Real-World Experience: What This Setup Feels Like After the Novelty Wears Off
There is a specific kind of joy that comes from getting a PS3 controller to work wirelessly on Android. It is not the smooth, polished joy of buying a modern controller, pressing a pairing button, and being done in thirty seconds. No, this is the deeper, nerdier satisfaction of convincing two devices from different eras to cooperate through determination, careful setup, and just enough stubbornness to qualify as a personality trait.
The first few minutes usually feel clumsy. You are checking compatibility, staring at Bluetooth addresses that look like robot license plates, and wondering whether rooting your phone was a clever move or the opening scene of a future headache. Then, once the controller finally connects, something changes. Suddenly the entire setup feels less like a workaround and more like a tiny custom console you assembled yourself.
That is especially true with emulators. Once a PS3 pad is mapped properly, old games feel dramatically better. Platformers become playable instead of slippery. Racing games stop feeling like you are steering with wet soap. Fighting games gain that critical benefit known as “buttons that exist.” Even menu navigation feels better because you are no longer poking at virtual controls that disappear at the exact moment you need them most.

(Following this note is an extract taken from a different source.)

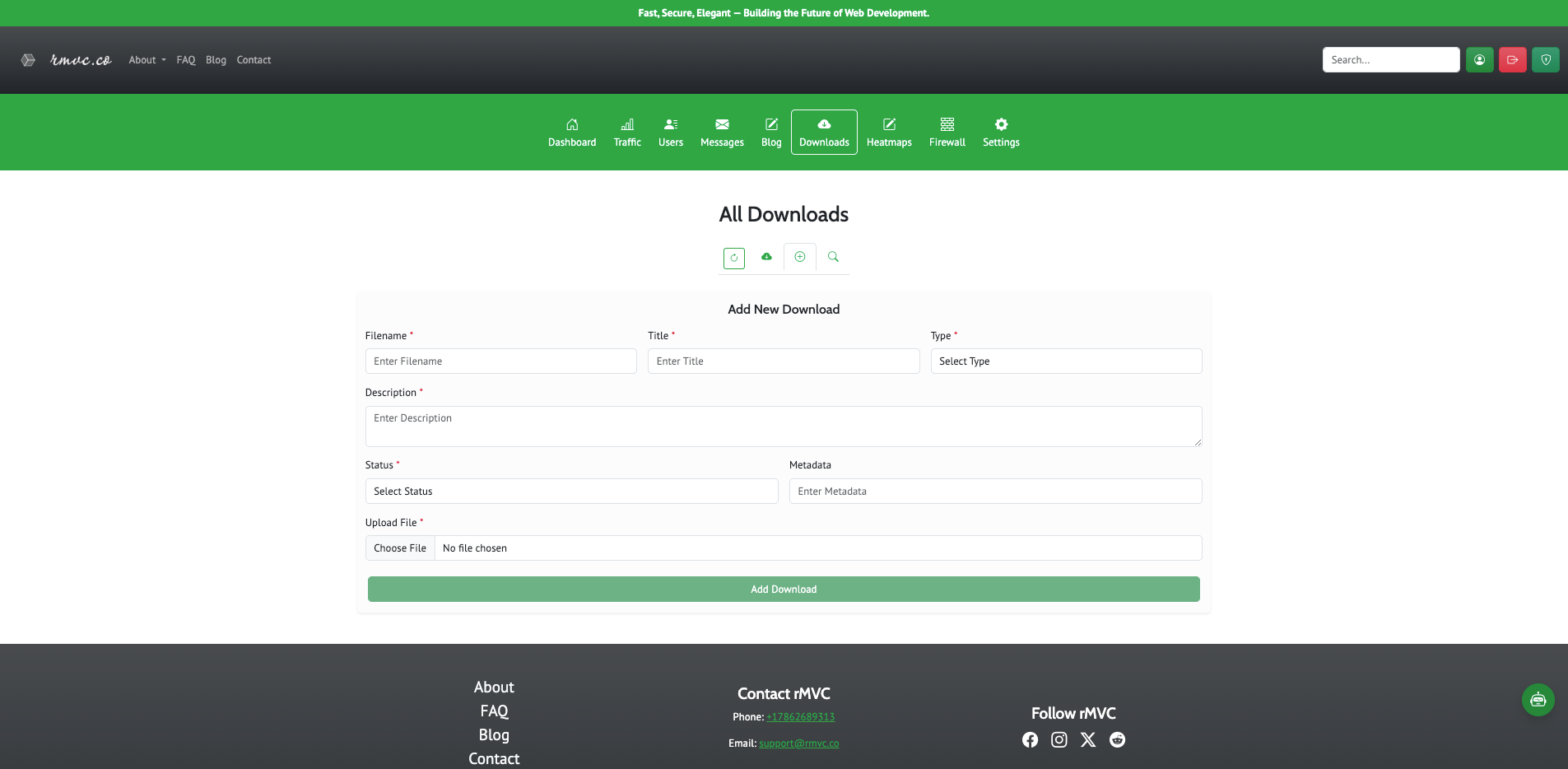The height and width of the screenshot is (769, 1568).
Task: Click the Reddit icon in footer
Action: tap(1117, 739)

Another interesting part of the experience is how much it changes the way you think about older hardware. A PS3 controller is no longer just a leftover accessory from a retired console. It becomes part of a flexible gaming kit. Add a phone clip, a TV connection, or a tablet stand, and suddenly that old controller is back in circulation like it never missed a shift.
There is also a weirdly charming DIY vibe to the whole thing. Friends who see the setup for the first time usually react in one of two ways. The first group says, “Wait, that works?” The second says, “That seems like a lot of effort.” Both are correct. It does work, and yes, it is a lot of effort compared with modern alternatives. But that effort is also part of the appeal. You are not just using tech; you are repurposing it.

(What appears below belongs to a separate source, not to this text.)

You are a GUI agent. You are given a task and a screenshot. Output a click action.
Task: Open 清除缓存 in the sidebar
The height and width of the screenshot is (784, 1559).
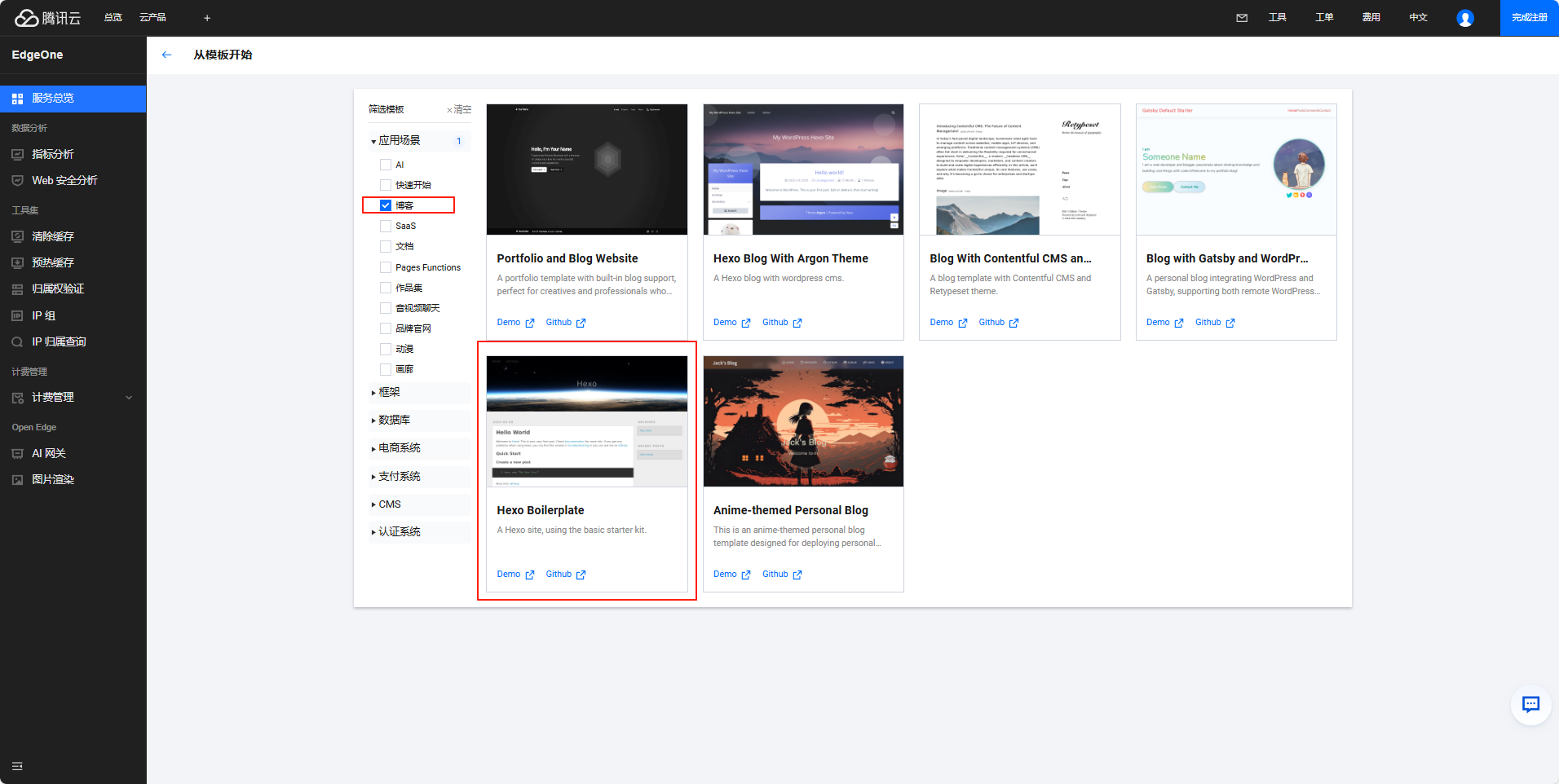click(53, 236)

Of course, the downsides are real. Compatibility can be moody. Some Android builds cooperate; others behave like you asked them to decode ancient runes. A controller that works perfectly on one device may become a dramatic little brick on another. That inconsistency is the biggest reason this method feels like an enthusiast project rather than a mainstream recommendation.
Even so, when the setup is stable, it is surprisingly pleasant in day-to-day use. The controller is comfortable, the button layout is familiar, and long retro sessions are much easier on the hands than touchscreen gaming. For players who already love tinkering, the experience becomes less about chasing the newest gadget and more about making the most of the gear they already own. And there is something refreshingly satisfying about that.